Ona Munson, the white actress who plays Mother Gin Sling in yellowface, is lacquered to within an inch of her life in her dragon lady hairdo. Hosting a dinner party in her private quarters, she has her bare-chested minion (professional wrestler Mike Mazurki, billed simply as “The Coolie” in the credits) open the curtains in the dining room to show her guests the spectacle of women in bamboo cages being auctioned off as sex slaves. She was reduced to selling herself after her abandonment, and describes the brutal treatment she endured: “My soles cut open and pebbles sewn inside to keep me from running away . . .”
The Shanghai Gesture was a play in the 1920s, and even more louche than the film. You could get away with more in the theater, and audiences at the time were especially receptive to fantasies about Asian decadence. Japanese actor Sessue Hayakawa, the first Asian to play an Asian character onscreen, was a matinee idol well before Valentino. Best known today for his performance as the sadistic but honorable Colonel Saito in Bridge on the River Kwai (1957), he gained notice in the role of a Japanese ivory dealer who brands the white woman he lusts after on the shoulder in Cecil B. DeMille’s The Cheat (1915) — an act that seemed to enhance his appeal in much the same way that Valentino’s rape of the dancing girl would in Son of the Sheik (1926). “My crientele is women. They rike me to be strong and violent,” Hayakawa allegedly told a reporter.
An early Frank Capra film, The Bitter Tea of General Yen (1933), features an interracial romance between a white missionary played by Barbara Stanwyck and a Chinese warlord (Swedish heartthrob Nils Asther in yellowface). Stanwyck’s character is captured by the warlord and she has an erotic dream about him, imagining him as a brutal and passionate lover, although he turns out to be a gentleman and, in a departure from the novel upon which the film was based, their mutual attraction remains chaste.
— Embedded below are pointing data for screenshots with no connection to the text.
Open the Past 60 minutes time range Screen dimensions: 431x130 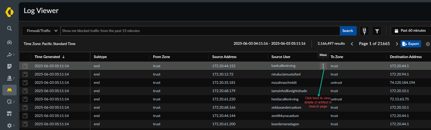click(411, 31)
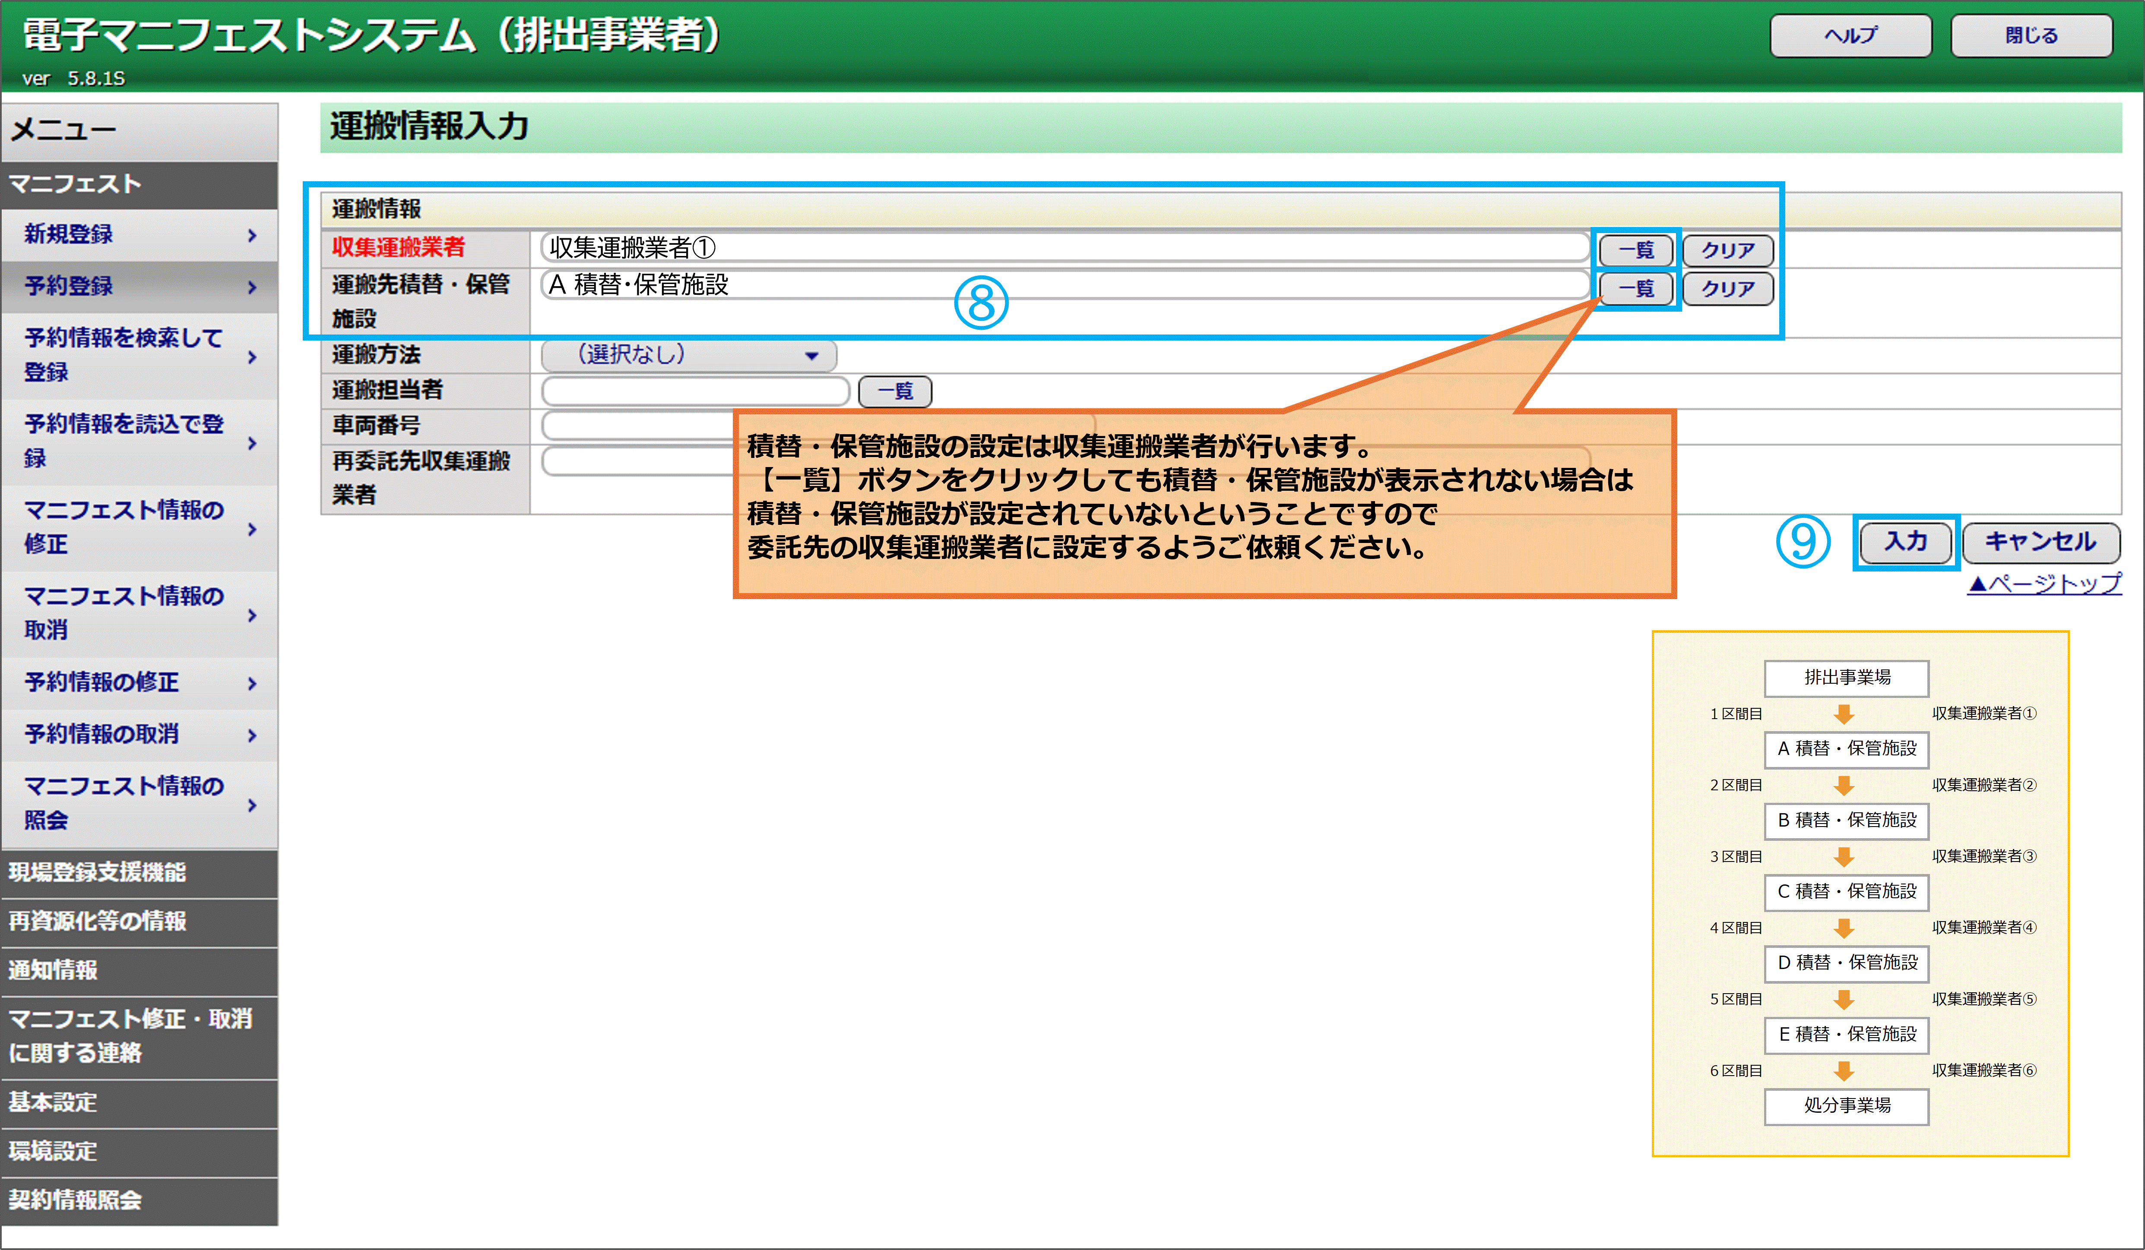Open 一覧 list for 収集運搬業者
Screen dimensions: 2145x1250
(1635, 250)
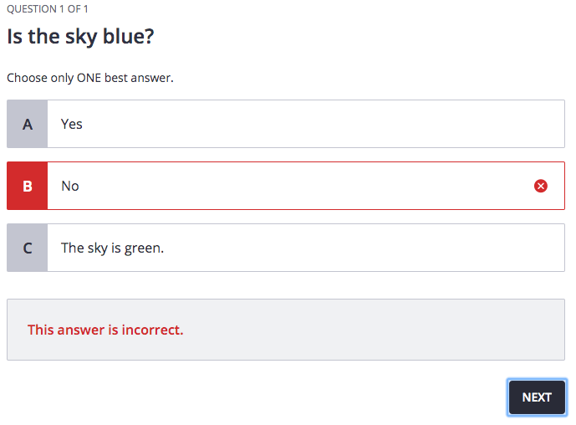
Task: Pick 'The sky is green.' answer
Action: [286, 248]
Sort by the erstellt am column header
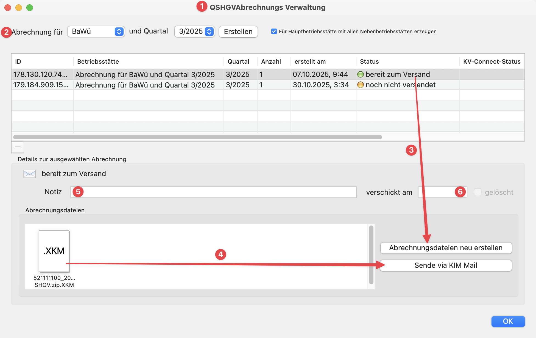536x338 pixels. coord(310,61)
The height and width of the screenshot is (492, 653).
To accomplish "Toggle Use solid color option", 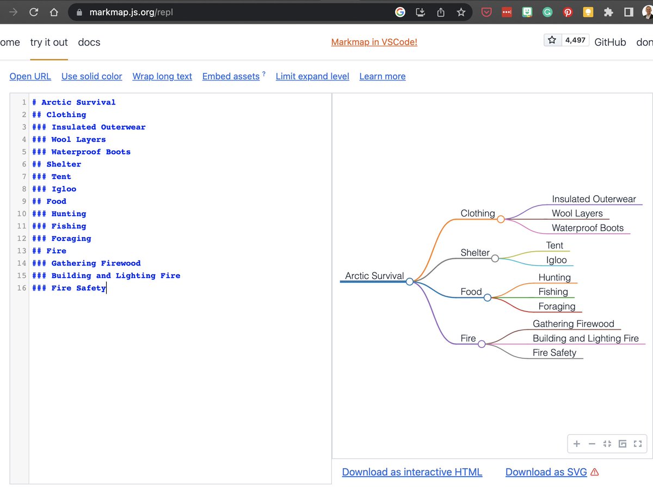I will [x=91, y=76].
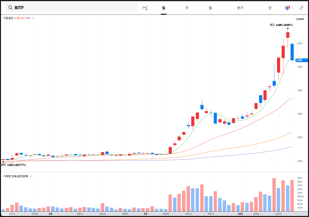Select the quarterly (분기) tab
This screenshot has width=309, height=217.
[x=240, y=8]
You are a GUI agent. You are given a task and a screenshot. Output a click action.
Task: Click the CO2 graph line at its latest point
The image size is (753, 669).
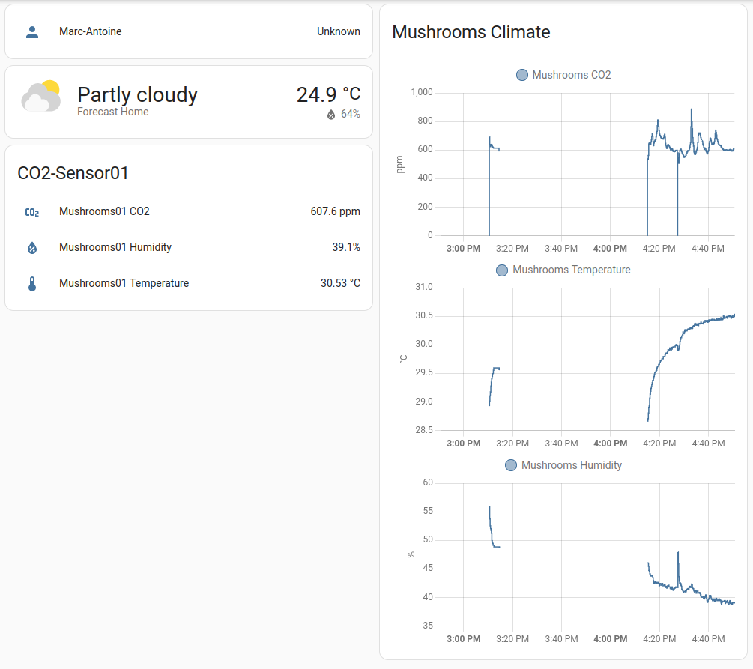click(733, 149)
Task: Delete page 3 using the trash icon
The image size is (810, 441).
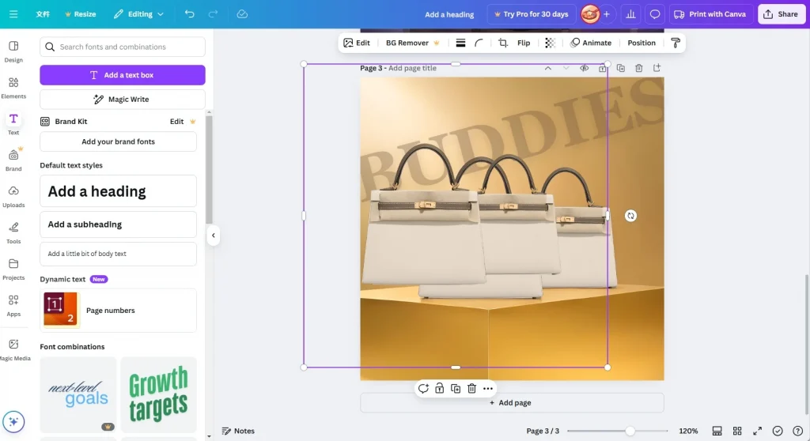Action: pyautogui.click(x=638, y=69)
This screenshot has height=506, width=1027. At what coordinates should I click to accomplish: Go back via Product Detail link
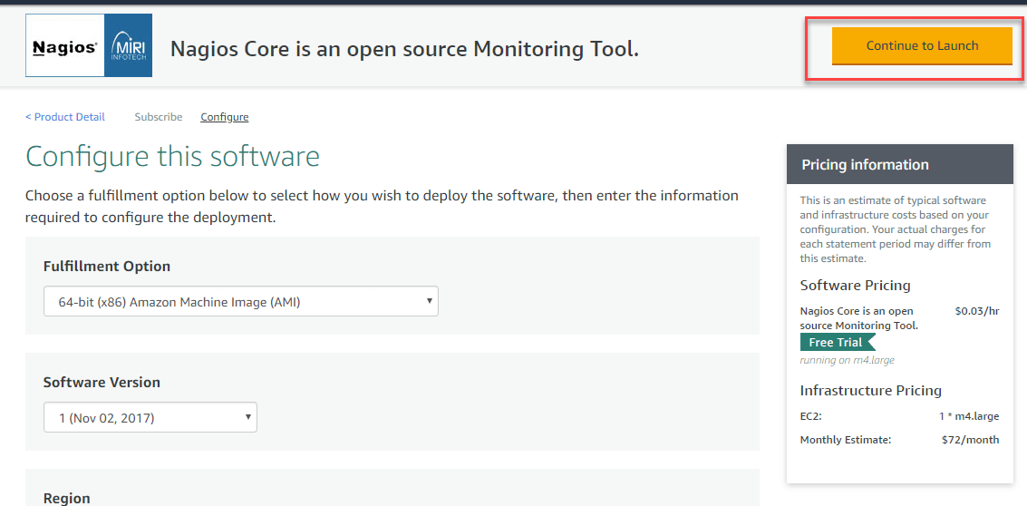65,117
Miscegenation was taboo, even before the Hays Code, and General Yen was yanked eight days into its run, the sight of “a Chinaman attempting to romance with a pretty and supposedly decent young American white woman,” as Sam Shain put it in Variety, too shocking for audiences at the time. Nevertheless, the film was selected for the opening of Radio City Music Hall.
Of course, director Joseph von Sternberg was drawn to kinky material. “The pain that fascinates and the pleasure that kills,” in Baudelaire’s famous line, was always his subject.